Although much progress has been made to improve treatment, colon cancer remains a leading cause of cancer death worldwide. Metabolic reprogramming is a significant ability of cancer cells to ensure the necessary energy supply in uncontrolled proliferation. Since reprogramming energy metabolism has emerged as a new hallmark of cancer cells, accumulating evidences have suggested that metabolism-related genes may serve as key regulators of tumorigenesis and potential biomarkers. In this study, we analyzed a set of reprogramming energy metabolism-related genes by transcriptome analysis in colon cancer and revealed a five-gene signature that could significantly predict the overall survival. The reprogramming energy metabolism-related signature could distinguish patients into high-risk and low-risk groups with significantly different survival times (P = 0.0011; HR = 1.92; 95% CI [1.29-2.87]). Its prognostic value was confirmed in another two independent colon cancer cohorts (P = 5.2e-04; HR = 2.09, 95%; CI [1.37-3.2] for GSE17538 and P = 3.8e-04; HR = 2.08, 95% CI [1.37-3.16] for GSE41258). By multivariable analysis, we found that the signature was independent of clinicopathological features. Its power in promoting risk stratification of the current clinical stage was then evaluated by stratified analysis.
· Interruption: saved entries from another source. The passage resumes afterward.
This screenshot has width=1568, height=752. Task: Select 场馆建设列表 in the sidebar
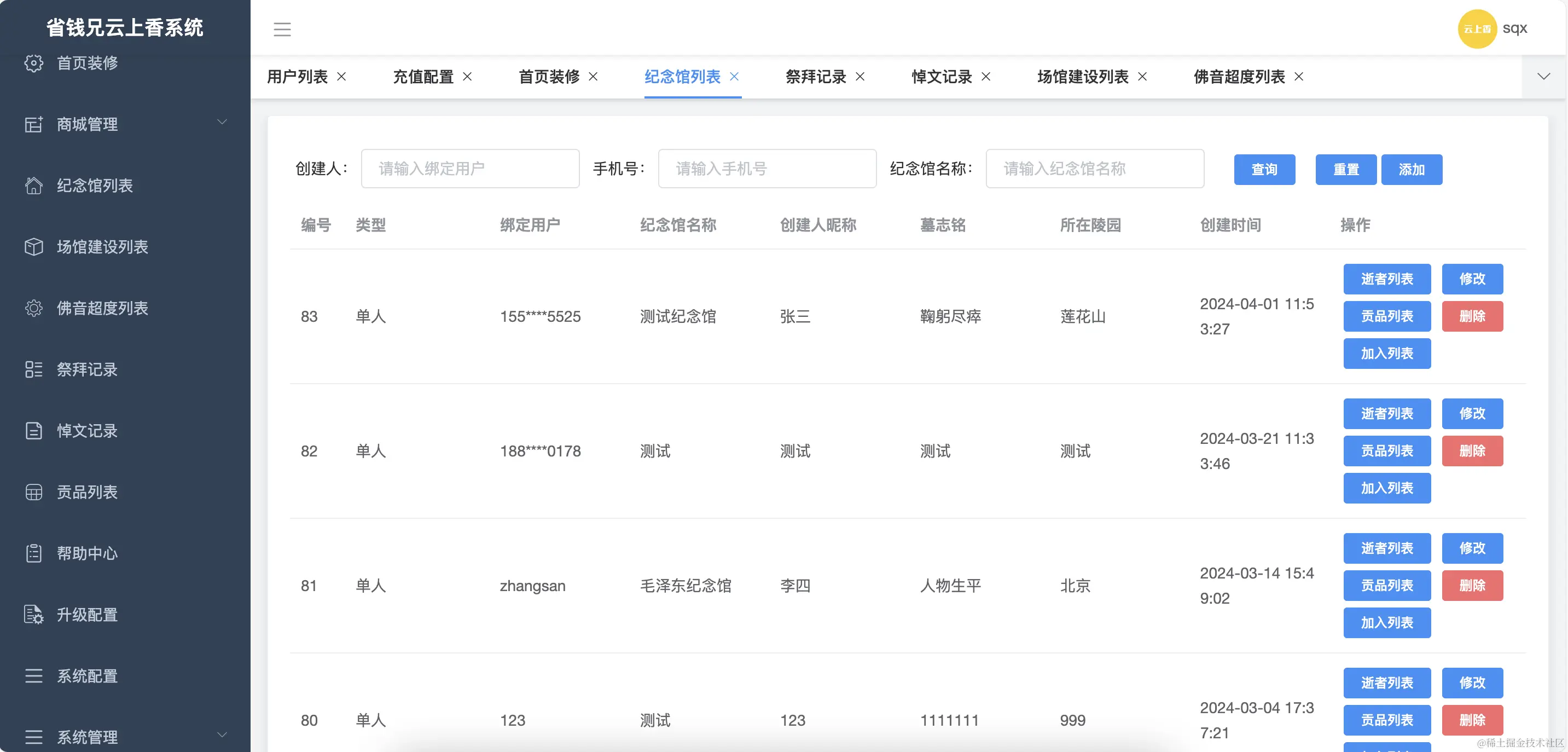[102, 247]
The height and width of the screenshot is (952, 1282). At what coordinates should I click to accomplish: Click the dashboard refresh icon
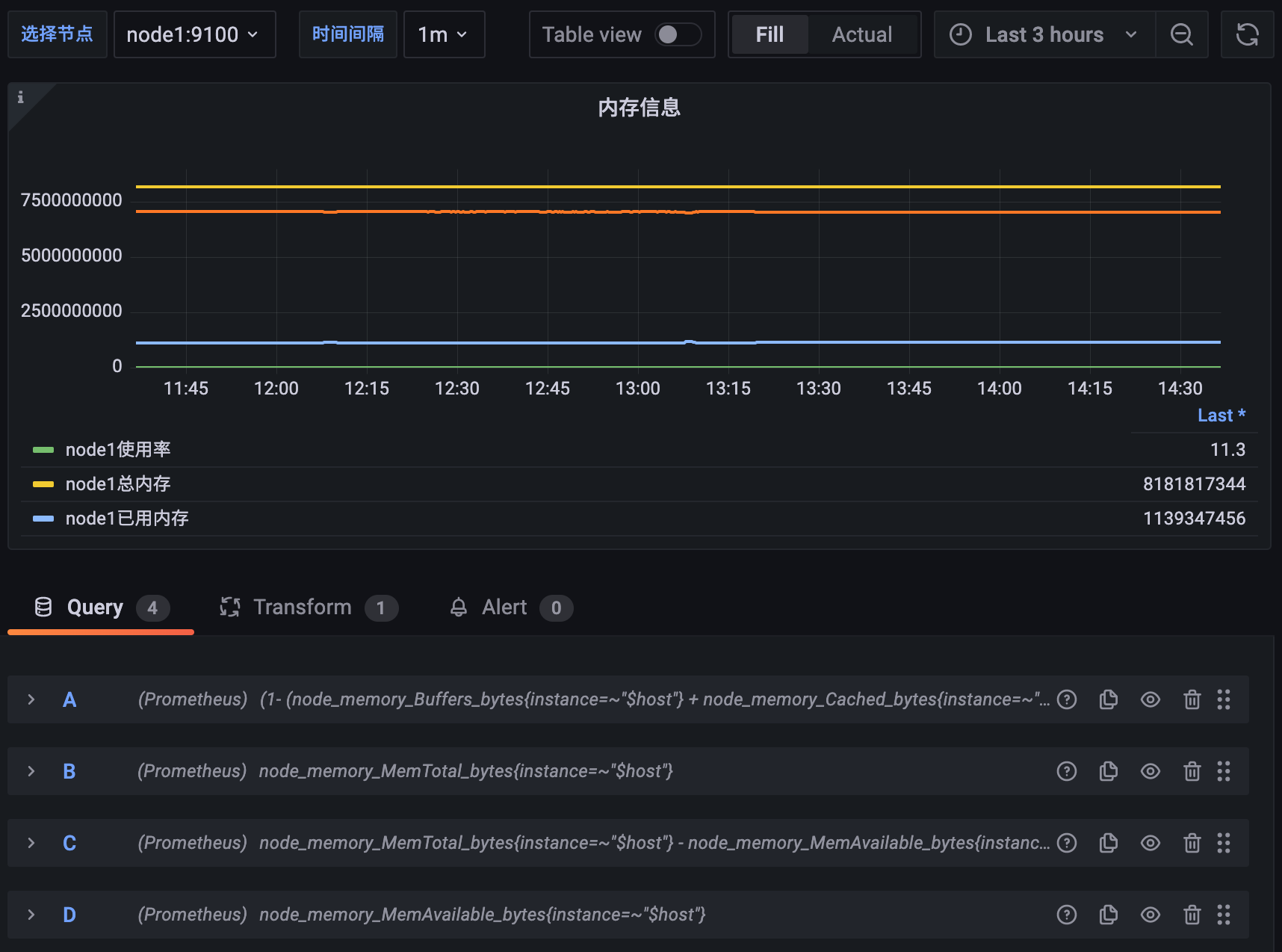1247,34
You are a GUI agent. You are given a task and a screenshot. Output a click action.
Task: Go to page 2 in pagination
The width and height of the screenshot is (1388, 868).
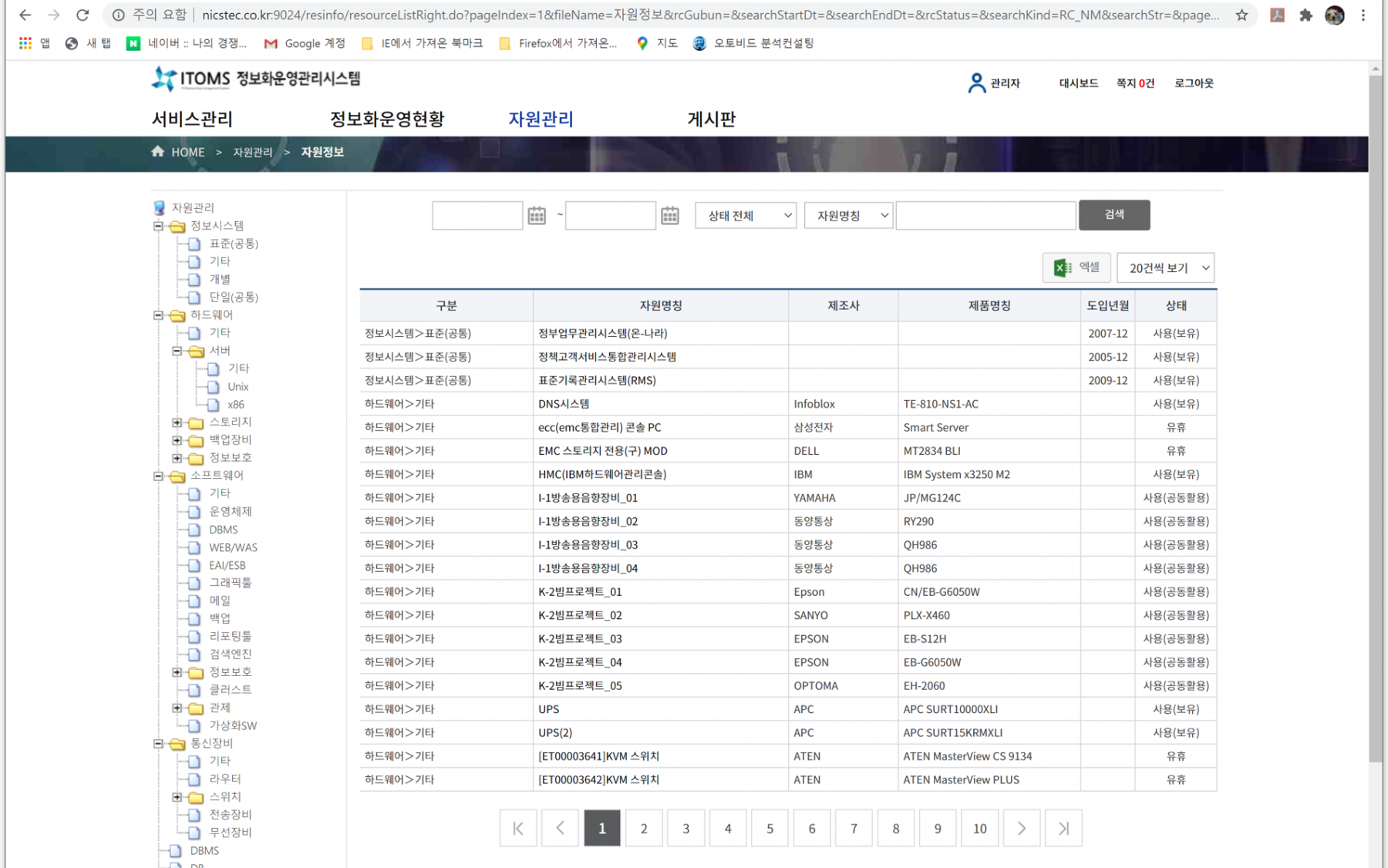pos(644,828)
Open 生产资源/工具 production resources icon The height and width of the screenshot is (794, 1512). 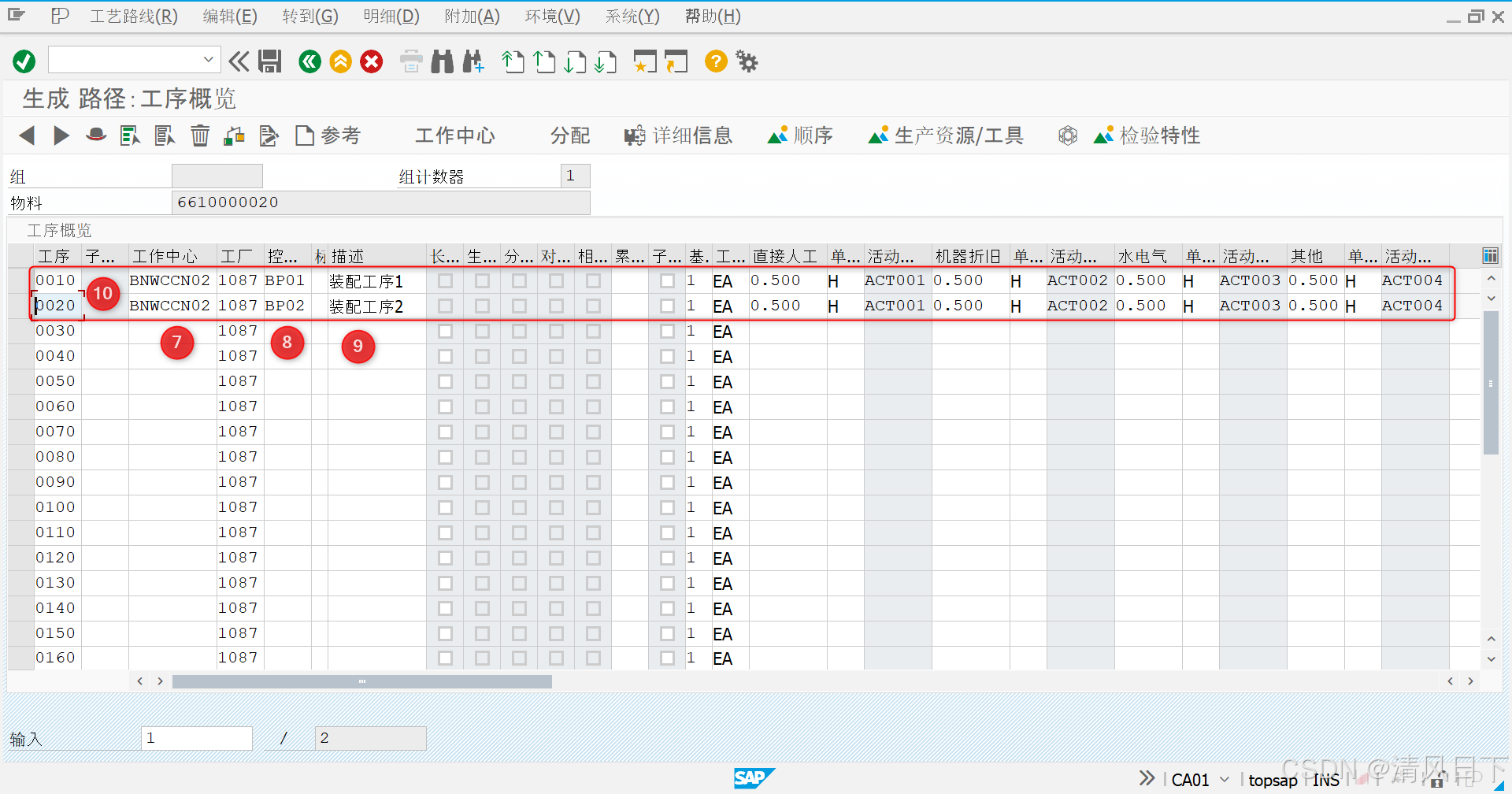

Moreover, the signature could improve the power of the TNM stage for the prediction of overall survival and could be used in patients who received adjuvant chemotherapy. Overall, our results demonstrated the important role of the reprogramming energy metabolism-related signature in promoting stratification of high-risk patients, which could be diagnostic of adjuvant therapy benefit.